Something makes Jen leave Todd in the living room with the blocks and follow Kelly down the drab, brown-carpeted hallway.

She reaches their bedroom, one ear still listening out for Todd, and stops by the door.

Kelly isn’t in the bedroom. Not that she can see, anyway. She edges the door open in the half-light and creeps in. Nothing.

Well, where is he, then?

She moves forwards across the room. The striplight is on in the bathroom. Did she leave it on? Just as she’s standing there, wondering what to do, she hears a sound. A quiet, anguished sort of sound, like somebody trying to keep something in.

He’s in there. She moves towards the bathroom door and peers inside. And there is her husband of twenty years sitting on the toilet lid, his head in his hands, sobbing. The only time Jen has ever seen him cry.

‘Kelly?’ she says.

He jumps, wiping hurriedly at his eyes with his fists. The backs of his hands come away wet. He looks so like Todd when he cries. Bottom lip going and all. Jen’s whole body feels heavy and sad as she watches him try to cover it up.

‘I’ve got this cold, it’s making my eyes stream,’ Kelly says. It’s a ridiculous lie. Jen wonders how many of them he’s told. And why.

But look at him, now, she thinks sadly. It’s the same look. It’s the same look he gives her in fifteen years’ time when their son kills somebody. Heartbreak.

‘What’s the matter?’

‘No, nothing, honestly, it’s this bloody cold. I hope it’s gone for Christmas.’

‘Is this about your mum?’ Jen says, her voice low.

‘Is Todd all right – is he …’

‘He’s in the living room, he’s fine.’ Jen moves across the tiny bathroom to Kelly. He stays where he is, on the toilet lid, but Jen moves in alongside him, putting her hand across his back and guiding him towards her. To her surprise, he lets her, his arm coming around the back of her legs, his head resting against her chest.

‘It’s okay,’ she says gently to him, the way she would to Todd. ‘It’s okay to be upset.’

‘It’s just this –’

‘Your Christmas cold, I know,’ Jen says, letting him live the lie, whatever it is. Letting him believe it. Something he said to her in 2022 comes to her, about a divorcing couple. Avoiding pain is priceless to some.

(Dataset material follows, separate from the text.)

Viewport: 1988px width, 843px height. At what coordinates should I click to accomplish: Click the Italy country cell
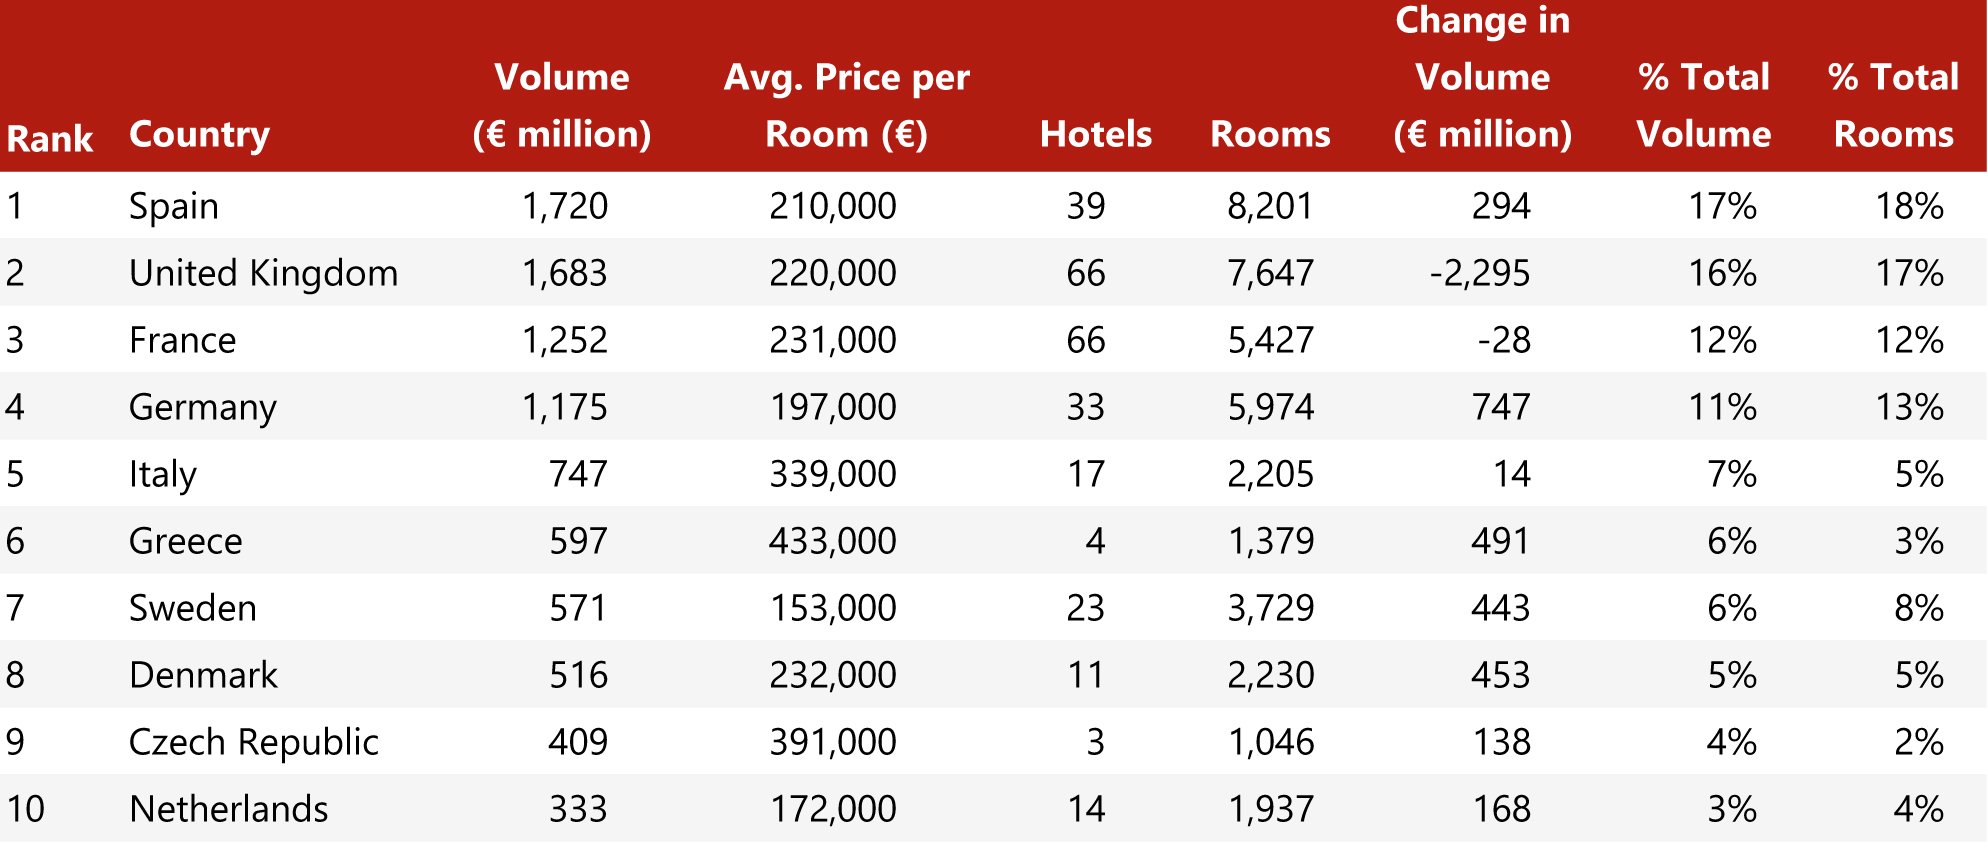point(163,474)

After a few minutes, Kelly releases her. He looks across at Jen as she leaves to go and check on Todd and says one single sentence to her: ‘I just miss her – my mum.’ It seems to cost him a lot; his body convulses as he says it.

Jen nods quickly. And there it is. Something her husband – for some reason – has not ever been able to show her.

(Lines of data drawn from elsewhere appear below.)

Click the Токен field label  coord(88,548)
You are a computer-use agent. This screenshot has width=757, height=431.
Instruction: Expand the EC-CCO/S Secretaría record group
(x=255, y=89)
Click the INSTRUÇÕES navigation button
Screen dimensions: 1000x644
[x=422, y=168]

‘I know,’ she says. And she does know, motherless herself. ‘Thank you for telling me,’ she says.

Kelly gives her a watery smile, his black hair everywhere. His eyes look especially blue. And, here, back in the past, something passes between them. Something more substantial than what has gone before. Something Jen can’t even name, but something which goes some way towards igniting some hope within her that Kelly isn’t what he appears to be. Please let that be so.

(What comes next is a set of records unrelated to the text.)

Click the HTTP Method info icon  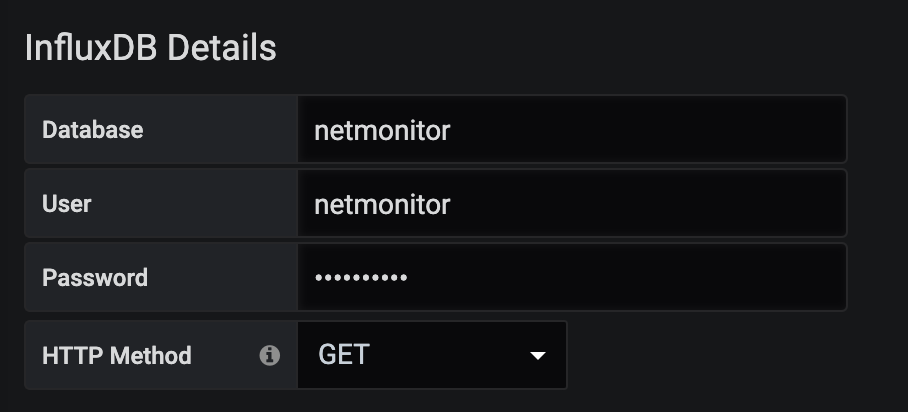269,355
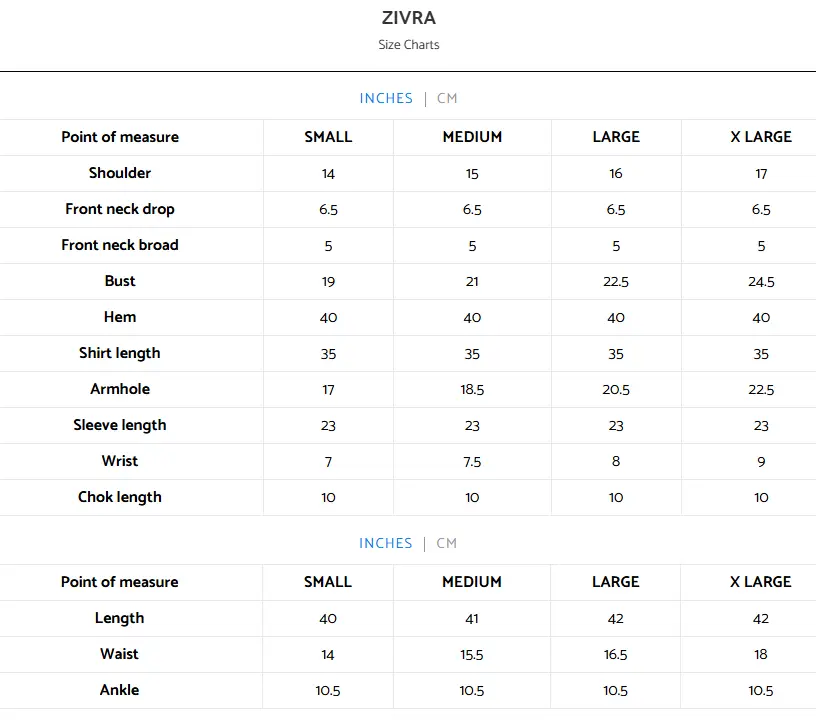Click the Size Charts subtitle
816x722 pixels.
tap(409, 45)
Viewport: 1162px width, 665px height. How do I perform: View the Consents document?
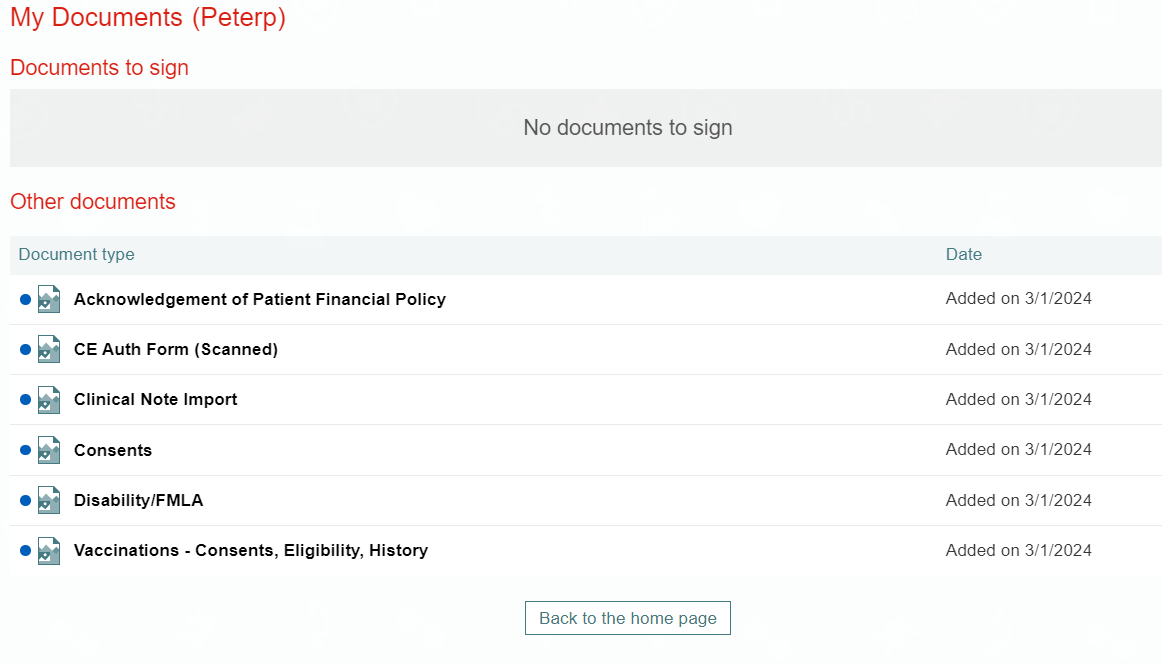coord(113,450)
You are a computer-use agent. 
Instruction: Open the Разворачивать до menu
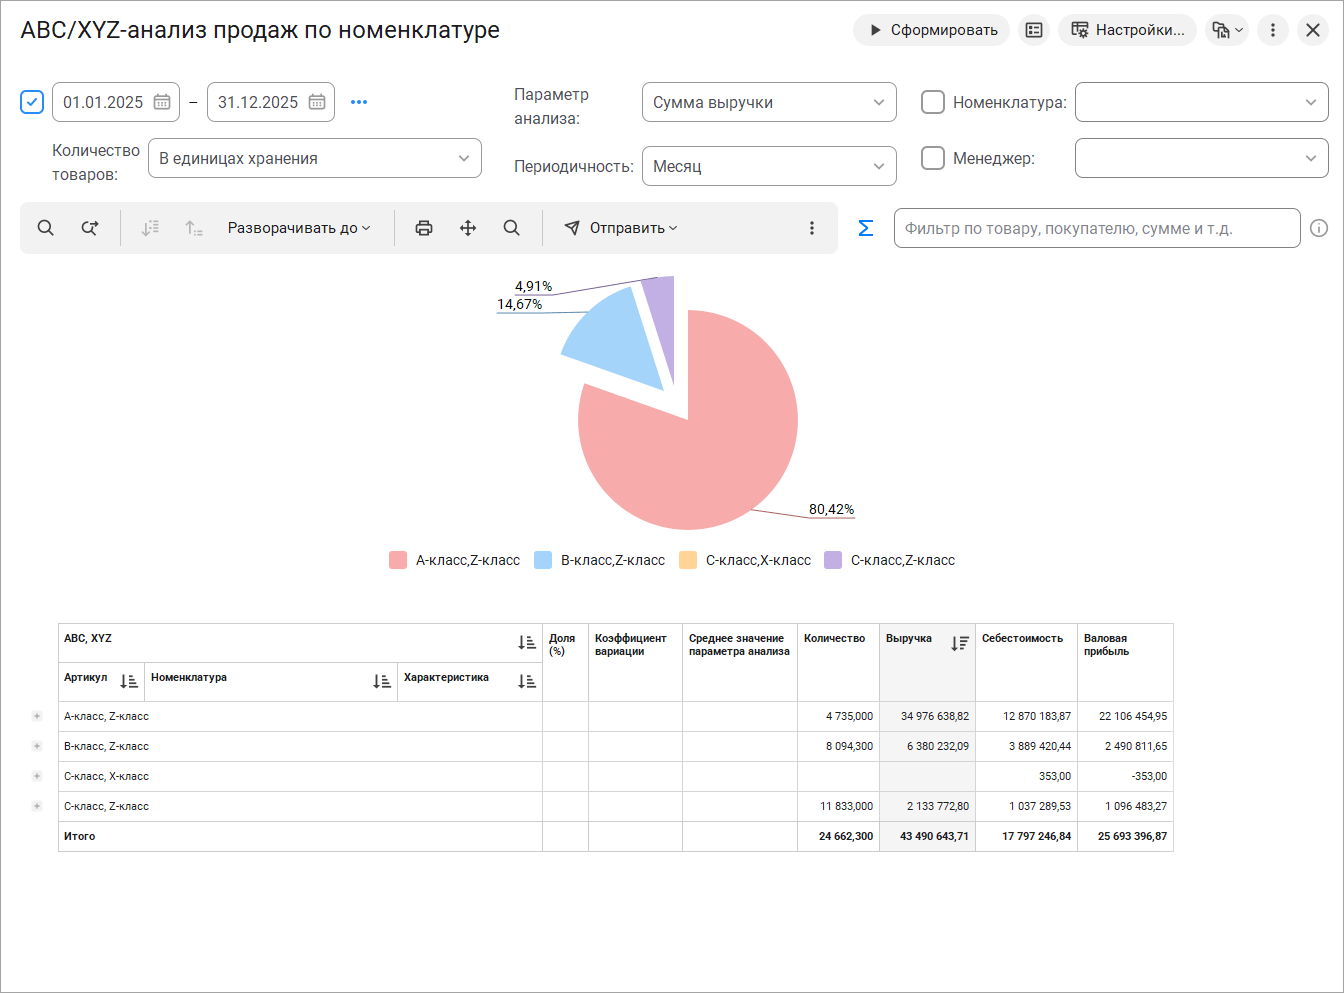298,228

Jen walks back to Todd in the living room. It is old-fashioned. Green, worn carpet, dark-wood furniture. It has a specific smell to it. A comforting, homely sort of smell: cinnamon sugar, cookies, a blown-out candle somewhere. Jen guesses that, somewhere or other, an alternative version of her was baking last night. Funny how those things felt so important then. Go and see the Christmas lights, bake and assemble the gingerbread house. And – poof. They disappear into history, causing only stress and leaving no imprint, like a footstep on sand that gets washed away too swiftly. Her entire life, she’s been so concerned with how things seem to be. Keeping up appearances. Having it all, the house with the carved pumpkin so everybody knew they’d done it. And yet. What was it all for?